Items listed in a dataset:
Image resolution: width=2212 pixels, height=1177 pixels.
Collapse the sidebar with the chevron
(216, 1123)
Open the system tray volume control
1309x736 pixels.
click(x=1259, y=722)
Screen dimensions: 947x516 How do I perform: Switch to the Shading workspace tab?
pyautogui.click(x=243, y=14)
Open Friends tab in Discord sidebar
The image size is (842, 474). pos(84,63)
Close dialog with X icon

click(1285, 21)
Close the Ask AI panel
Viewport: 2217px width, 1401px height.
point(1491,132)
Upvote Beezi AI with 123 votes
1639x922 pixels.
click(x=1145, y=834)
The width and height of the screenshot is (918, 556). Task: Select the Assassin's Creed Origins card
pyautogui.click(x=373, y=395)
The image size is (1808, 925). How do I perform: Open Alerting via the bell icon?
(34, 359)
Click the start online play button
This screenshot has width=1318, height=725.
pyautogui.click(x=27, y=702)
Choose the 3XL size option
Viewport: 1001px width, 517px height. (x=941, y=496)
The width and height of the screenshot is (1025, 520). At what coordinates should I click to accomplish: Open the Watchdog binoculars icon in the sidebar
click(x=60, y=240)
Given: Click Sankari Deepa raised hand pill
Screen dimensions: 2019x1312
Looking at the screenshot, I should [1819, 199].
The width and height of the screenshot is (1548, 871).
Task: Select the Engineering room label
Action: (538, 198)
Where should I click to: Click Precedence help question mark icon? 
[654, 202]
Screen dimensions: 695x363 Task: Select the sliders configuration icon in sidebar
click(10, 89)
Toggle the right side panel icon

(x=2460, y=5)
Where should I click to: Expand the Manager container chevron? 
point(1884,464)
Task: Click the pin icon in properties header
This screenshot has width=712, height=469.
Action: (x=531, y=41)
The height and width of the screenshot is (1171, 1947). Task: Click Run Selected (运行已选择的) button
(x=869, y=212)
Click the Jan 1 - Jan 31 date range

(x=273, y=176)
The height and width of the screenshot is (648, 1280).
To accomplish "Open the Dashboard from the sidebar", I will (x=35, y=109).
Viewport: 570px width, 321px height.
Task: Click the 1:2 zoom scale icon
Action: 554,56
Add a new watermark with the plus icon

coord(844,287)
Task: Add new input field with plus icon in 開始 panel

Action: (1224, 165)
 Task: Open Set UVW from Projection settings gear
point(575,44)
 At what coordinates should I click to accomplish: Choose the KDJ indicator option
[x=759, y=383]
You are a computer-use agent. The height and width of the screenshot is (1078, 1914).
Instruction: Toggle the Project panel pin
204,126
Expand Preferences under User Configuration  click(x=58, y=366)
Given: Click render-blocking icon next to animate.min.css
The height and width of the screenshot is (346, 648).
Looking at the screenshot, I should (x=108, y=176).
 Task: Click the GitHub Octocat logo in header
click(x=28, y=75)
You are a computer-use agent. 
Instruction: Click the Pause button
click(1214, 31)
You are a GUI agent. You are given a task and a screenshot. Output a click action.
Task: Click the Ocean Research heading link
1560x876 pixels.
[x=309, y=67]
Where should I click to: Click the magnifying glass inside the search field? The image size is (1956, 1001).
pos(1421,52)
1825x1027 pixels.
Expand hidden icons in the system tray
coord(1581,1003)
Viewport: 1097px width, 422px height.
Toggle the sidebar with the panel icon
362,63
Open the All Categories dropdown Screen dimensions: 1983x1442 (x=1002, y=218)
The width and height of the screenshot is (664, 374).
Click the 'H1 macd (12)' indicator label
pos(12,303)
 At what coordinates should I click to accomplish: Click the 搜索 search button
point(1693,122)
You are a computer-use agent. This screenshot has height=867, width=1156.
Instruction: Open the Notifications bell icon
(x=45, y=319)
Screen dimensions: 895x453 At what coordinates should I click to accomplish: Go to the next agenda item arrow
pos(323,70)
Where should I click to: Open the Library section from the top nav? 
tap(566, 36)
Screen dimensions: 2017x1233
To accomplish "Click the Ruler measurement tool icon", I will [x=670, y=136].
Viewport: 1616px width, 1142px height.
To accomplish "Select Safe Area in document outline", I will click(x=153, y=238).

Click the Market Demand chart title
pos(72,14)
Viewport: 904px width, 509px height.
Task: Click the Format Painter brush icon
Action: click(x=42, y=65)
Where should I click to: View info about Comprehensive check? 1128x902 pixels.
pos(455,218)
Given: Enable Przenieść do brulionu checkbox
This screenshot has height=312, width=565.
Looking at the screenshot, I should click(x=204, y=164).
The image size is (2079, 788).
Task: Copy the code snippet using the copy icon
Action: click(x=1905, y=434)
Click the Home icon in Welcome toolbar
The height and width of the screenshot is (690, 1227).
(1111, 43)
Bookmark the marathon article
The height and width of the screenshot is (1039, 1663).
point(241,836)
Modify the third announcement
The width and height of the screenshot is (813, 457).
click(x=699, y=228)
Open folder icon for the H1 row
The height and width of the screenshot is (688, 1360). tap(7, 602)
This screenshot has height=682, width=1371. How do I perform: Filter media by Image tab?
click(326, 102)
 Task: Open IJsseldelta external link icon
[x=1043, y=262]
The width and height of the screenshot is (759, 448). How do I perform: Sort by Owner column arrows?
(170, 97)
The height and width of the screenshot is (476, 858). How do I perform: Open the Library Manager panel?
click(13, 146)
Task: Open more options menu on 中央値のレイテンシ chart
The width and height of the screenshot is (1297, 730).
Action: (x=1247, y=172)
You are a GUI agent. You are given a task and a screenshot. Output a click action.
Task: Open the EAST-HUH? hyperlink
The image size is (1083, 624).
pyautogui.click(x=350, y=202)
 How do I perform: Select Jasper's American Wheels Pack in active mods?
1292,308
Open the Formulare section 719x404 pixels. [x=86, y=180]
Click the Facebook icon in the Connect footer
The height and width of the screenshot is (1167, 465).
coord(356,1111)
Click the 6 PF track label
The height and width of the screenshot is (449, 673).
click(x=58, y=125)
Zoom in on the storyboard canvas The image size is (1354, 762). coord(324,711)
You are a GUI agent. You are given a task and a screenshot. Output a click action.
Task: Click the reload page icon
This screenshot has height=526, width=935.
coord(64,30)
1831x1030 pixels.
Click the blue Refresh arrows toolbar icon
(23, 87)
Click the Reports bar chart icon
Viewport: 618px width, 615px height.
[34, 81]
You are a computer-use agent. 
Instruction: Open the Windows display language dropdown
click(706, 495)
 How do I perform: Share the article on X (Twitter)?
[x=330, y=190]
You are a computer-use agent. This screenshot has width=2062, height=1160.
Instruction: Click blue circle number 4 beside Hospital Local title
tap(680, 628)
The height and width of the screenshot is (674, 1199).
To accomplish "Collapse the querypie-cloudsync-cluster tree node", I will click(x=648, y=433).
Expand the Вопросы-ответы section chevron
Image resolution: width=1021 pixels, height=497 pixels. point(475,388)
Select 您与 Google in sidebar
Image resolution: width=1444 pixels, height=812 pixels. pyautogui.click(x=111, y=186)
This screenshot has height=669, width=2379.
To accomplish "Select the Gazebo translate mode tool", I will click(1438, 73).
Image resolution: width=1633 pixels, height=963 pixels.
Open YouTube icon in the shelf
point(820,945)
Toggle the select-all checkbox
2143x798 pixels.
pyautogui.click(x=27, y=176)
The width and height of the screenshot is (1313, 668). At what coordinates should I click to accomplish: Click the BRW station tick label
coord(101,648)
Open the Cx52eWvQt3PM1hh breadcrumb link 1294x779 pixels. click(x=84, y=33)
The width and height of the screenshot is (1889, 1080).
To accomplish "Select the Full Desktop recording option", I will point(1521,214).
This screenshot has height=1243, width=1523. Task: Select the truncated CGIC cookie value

» **Work instructions**
Nothing in the records above may differ in your copy; retype them in full.

» **Expected answer**
Image resolution: width=2212 pixels, height=1177 pixels.
Collapse the sidebar with the chevron
(216, 1123)
Open the system tray volume control
1309x736 pixels.
click(x=1259, y=722)
Screen dimensions: 947x516 How do I perform: Switch to the Shading workspace tab?
pyautogui.click(x=243, y=14)
Open Friends tab in Discord sidebar
The image size is (842, 474). pos(84,63)
Close dialog with X icon

click(1285, 21)
Close the Ask AI panel
Viewport: 2217px width, 1401px height.
point(1491,132)
Upvote Beezi AI with 123 votes
1639x922 pixels.
click(x=1145, y=834)
The width and height of the screenshot is (918, 556). Task: Select the Assassin's Creed Origins card
pyautogui.click(x=373, y=395)
The image size is (1808, 925). How do I perform: Open Alerting via the bell icon?
(34, 359)
Click the start online play button
This screenshot has width=1318, height=725.
pyautogui.click(x=27, y=702)
Choose the 3XL size option
Viewport: 1001px width, 517px height. (x=941, y=496)
The width and height of the screenshot is (1025, 520). At what coordinates should I click to accomplish: Open the Watchdog binoculars icon in the sidebar
click(x=60, y=240)
Given: Click Sankari Deepa raised hand pill
Screen dimensions: 2019x1312
Looking at the screenshot, I should [1819, 199].
The width and height of the screenshot is (1548, 871).
Task: Select the Engineering room label
Action: (538, 198)
Where should I click to: Click Precedence help question mark icon? 
[654, 202]
Screen dimensions: 695x363 Task: Select the sliders configuration icon in sidebar
click(10, 89)
Toggle the right side panel icon

(x=2460, y=5)
Where should I click to: Expand the Manager container chevron? 
point(1884,464)
Task: Click the pin icon in properties header
This screenshot has width=712, height=469.
Action: (x=531, y=41)
The height and width of the screenshot is (1171, 1947). Task: Click Run Selected (运行已选择的) button
(x=869, y=212)
Click the Jan 1 - Jan 31 date range

(x=273, y=176)
The height and width of the screenshot is (648, 1280).
To accomplish "Open the Dashboard from the sidebar", I will (x=35, y=109).
Viewport: 570px width, 321px height.
Task: Click the 1:2 zoom scale icon
Action: 554,56
Add a new watermark with the plus icon

coord(844,287)
Task: Add new input field with plus icon in 開始 panel

Action: (1224, 165)
 Task: Open Set UVW from Projection settings gear
point(575,44)
 At what coordinates should I click to accomplish: Choose the KDJ indicator option
[x=759, y=383]
You are a computer-use agent. The height and width of the screenshot is (1078, 1914).
Instruction: Toggle the Project panel pin
204,126
Expand Preferences under User Configuration  click(x=58, y=366)
Given: Click render-blocking icon next to animate.min.css
The height and width of the screenshot is (346, 648).
Looking at the screenshot, I should (x=108, y=176).
 Task: Click the GitHub Octocat logo in header
click(x=28, y=75)
You are a computer-use agent. 
Instruction: Click the Pause button
click(1214, 31)
You are a GUI agent. You are given a task and a screenshot. Output a click action.
Task: Click the Ocean Research heading link
1560x876 pixels.
[x=309, y=67]
Where should I click to: Click the magnifying glass inside the search field? The image size is (1956, 1001).
pos(1421,52)
1825x1027 pixels.
Expand hidden icons in the system tray
coord(1581,1003)
Viewport: 1097px width, 422px height.
Toggle the sidebar with the panel icon
362,63
Open the All Categories dropdown Screen dimensions: 1983x1442 (x=1002, y=218)
The width and height of the screenshot is (664, 374).
Click the 'H1 macd (12)' indicator label
pos(12,303)
 At what coordinates should I click to accomplish: Click the 搜索 search button
point(1693,122)
You are a computer-use agent. This screenshot has height=867, width=1156.
Instruction: Open the Notifications bell icon
(x=45, y=319)
Screen dimensions: 895x453 At what coordinates should I click to accomplish: Go to the next agenda item arrow
pos(323,70)
Where should I click to: Open the Library section from the top nav? 
tap(566, 36)
Screen dimensions: 2017x1233
To accomplish "Click the Ruler measurement tool icon", I will [x=670, y=136].
Viewport: 1616px width, 1142px height.
To accomplish "Select Safe Area in document outline", I will click(x=153, y=238).

Click the Market Demand chart title
pos(72,14)
Viewport: 904px width, 509px height.
Task: Click the Format Painter brush icon
Action: click(x=42, y=65)
Where should I click to: View info about Comprehensive check? 1128x902 pixels.
pos(455,218)
Given: Enable Przenieść do brulionu checkbox
This screenshot has height=312, width=565.
Looking at the screenshot, I should click(x=204, y=164).
The image size is (2079, 788).
Task: Copy the code snippet using the copy icon
Action: click(x=1905, y=434)
Click the Home icon in Welcome toolbar
The height and width of the screenshot is (690, 1227).
(1111, 43)
Bookmark the marathon article
The height and width of the screenshot is (1039, 1663).
point(241,836)
Modify the third announcement
The width and height of the screenshot is (813, 457).
click(x=699, y=228)
Open folder icon for the H1 row
The height and width of the screenshot is (688, 1360). tap(7, 602)
This screenshot has height=682, width=1371. How do I perform: Filter media by Image tab?
click(326, 102)
 Task: Open IJsseldelta external link icon
[x=1043, y=262]
The width and height of the screenshot is (759, 448). How do I perform: Sort by Owner column arrows?
(170, 97)
The height and width of the screenshot is (476, 858). How do I perform: Open the Library Manager panel?
click(13, 146)
Task: Open more options menu on 中央値のレイテンシ chart
The width and height of the screenshot is (1297, 730).
Action: (x=1247, y=172)
You are a GUI agent. You are given a task and a screenshot. Output a click action.
Task: Open the EAST-HUH? hyperlink
The image size is (1083, 624).
pyautogui.click(x=350, y=202)
 How do I perform: Select Jasper's American Wheels Pack in active mods?
1292,308
Open the Formulare section 719x404 pixels. [x=86, y=180]
Click the Facebook icon in the Connect footer
The height and width of the screenshot is (1167, 465).
coord(356,1111)
Click the 6 PF track label
The height and width of the screenshot is (449, 673).
click(x=58, y=125)
Zoom in on the storyboard canvas The image size is (1354, 762). coord(324,711)
You are a GUI agent. You are given a task and a screenshot. Output a click action.
Task: Click the reload page icon
This screenshot has height=526, width=935.
coord(64,30)
1831x1030 pixels.
Click the blue Refresh arrows toolbar icon
(23, 87)
Click the Reports bar chart icon
Viewport: 618px width, 615px height.
[34, 81]
You are a computer-use agent. 
Instruction: Open the Windows display language dropdown
click(706, 495)
 How do I perform: Share the article on X (Twitter)?
[x=330, y=190]
You are a computer-use agent. This screenshot has width=2062, height=1160.
Instruction: Click blue circle number 4 beside Hospital Local title
tap(680, 628)
The height and width of the screenshot is (674, 1199).
To accomplish "Collapse the querypie-cloudsync-cluster tree node", I will click(x=648, y=433).
Expand the Вопросы-ответы section chevron
Image resolution: width=1021 pixels, height=497 pixels. point(475,388)
Select 您与 Google in sidebar
Image resolution: width=1444 pixels, height=812 pixels. pyautogui.click(x=111, y=186)
This screenshot has height=669, width=2379.
To accomplish "Select the Gazebo translate mode tool", I will click(1438, 73).
Image resolution: width=1633 pixels, height=963 pixels.
Open YouTube icon in the shelf
point(820,945)
Toggle the select-all checkbox
2143x798 pixels.
pyautogui.click(x=27, y=176)
The width and height of the screenshot is (1313, 668). At what coordinates should I click to accomplish: Click the BRW station tick label
coord(101,648)
Open the Cx52eWvQt3PM1hh breadcrumb link 1294x779 pixels. click(x=84, y=33)
The width and height of the screenshot is (1889, 1080).
To accomplish "Select the Full Desktop recording option", I will point(1521,214).
This screenshot has height=1243, width=1523. Task: Select the truncated CGIC cookie value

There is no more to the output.